Trump y EE. UU. ya ven a la IA china como una cuestión geopolítica
Hace tiempo que la inteligencia artificial dejó de ser solo un negocio muy rentable. Su potencial es tan alto, engloba tantos recursos y es capaz de desenvolverse tan bien en diversos aspectos, que su importancia a nivel geopolítico ya es clave para muchos. Estados Unidos y Donald Trump lo han dejado claro tras el lanzamiento de la IA china Kimi, endureciendo su discurso sobre el uso que China hace de sus propias tecnologías.
De hecho, el Gobierno de Trump está impulsando nuevas restricciones para que la IA china no pueda beneficiarse de la exportación de chips y otras tecnologías relacionadas con la inteligencia artificial. Una serie de movimientos que retiran el foco de lo económico y ponen a la IA como una herramienta mucho más importante para uno de los países más relevantes del mundo.
La IA china ha dejado claro que Estados Unidos ve a la inteligencia artificial como un activo militar, económico y de influencia internacional, por lo que la guerra ya no solo se está librando en los benchmarks: EE. UU. está metiendo mano para obligar a China a frenar su avance, impidiendo que haga uso de chips de NVIDIA o AMD.

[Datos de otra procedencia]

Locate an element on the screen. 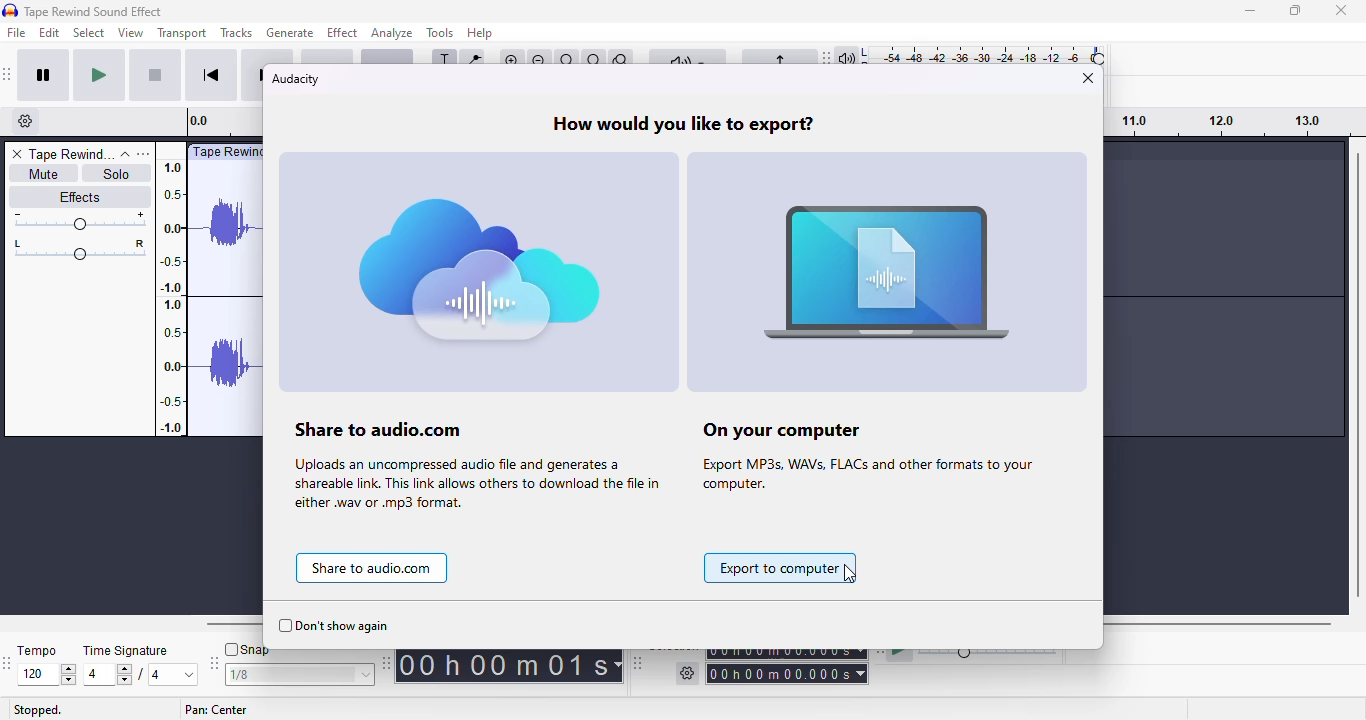  delete track is located at coordinates (15, 154).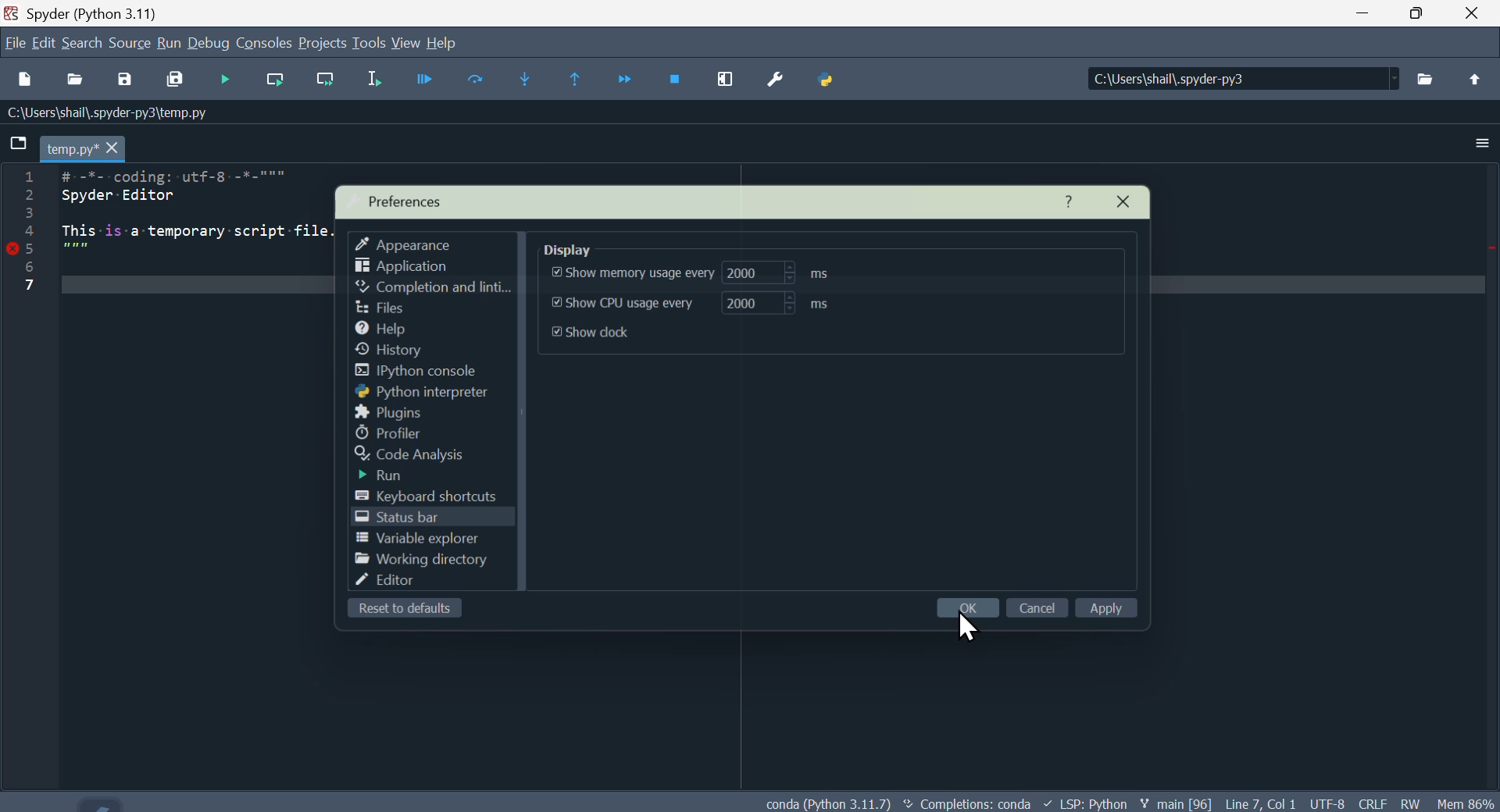 Image resolution: width=1500 pixels, height=812 pixels. I want to click on  temp.py*, so click(81, 147).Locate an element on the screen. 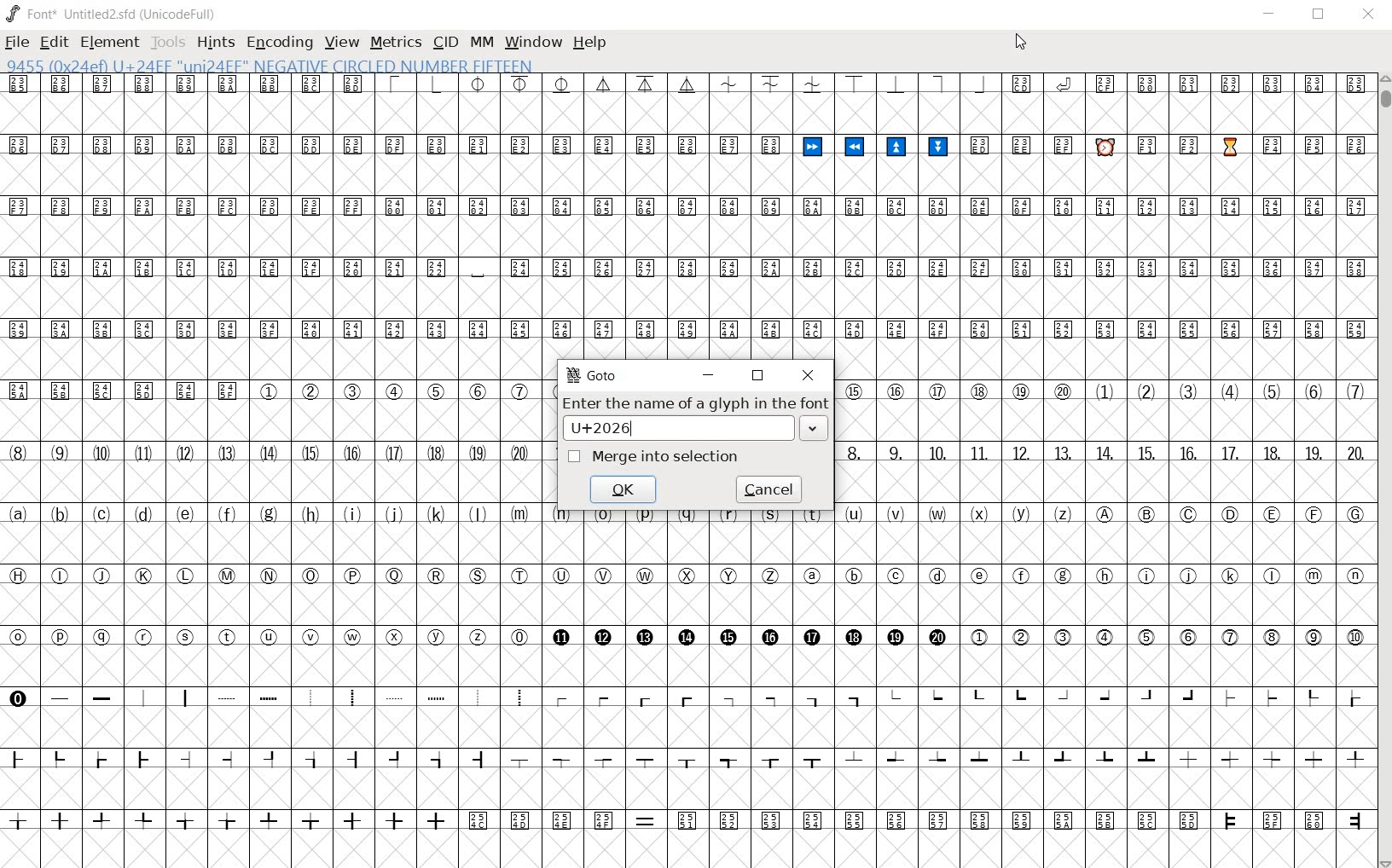  close is located at coordinates (808, 374).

¿Qué dice China al respecto?
Por su parte, China ha dejado claro que EE. UU. tiene la clara intención de frenar su avance de forma artificial y, de forma paralela, el país asiático también ha confirmado que para ellos la inteligencia artificial no es solo una cuestión económica. Desde el gobierno se está ayudando a la industria a mejorar, y el sector ha anunciado planes para intensificar el desarrollo de sus propios chips para que la IA china consiga la autosuficiencia tecnológica.
En otras palabras, que China ya está dando con la clave para no depender de EE. UU. en materia de inteligencia artificial. El país ha demostrado que sabe hacer modelos muy potentes, y ahora quiere hacerlos correr con datos propios y en procesadores made in China para que todas las restricciones de Trump no les afecten a ningún nivel. Ni económico ni geopolítico.
Si te ha gustado este artículo y quieres recibir más contenido sobre innovación y tecnología directamente en tu correo, suscríbete a nuestra newsletter y mantente siempre actualizado. No somos de los que llenan tu bandeja, solo compartimos los lunes.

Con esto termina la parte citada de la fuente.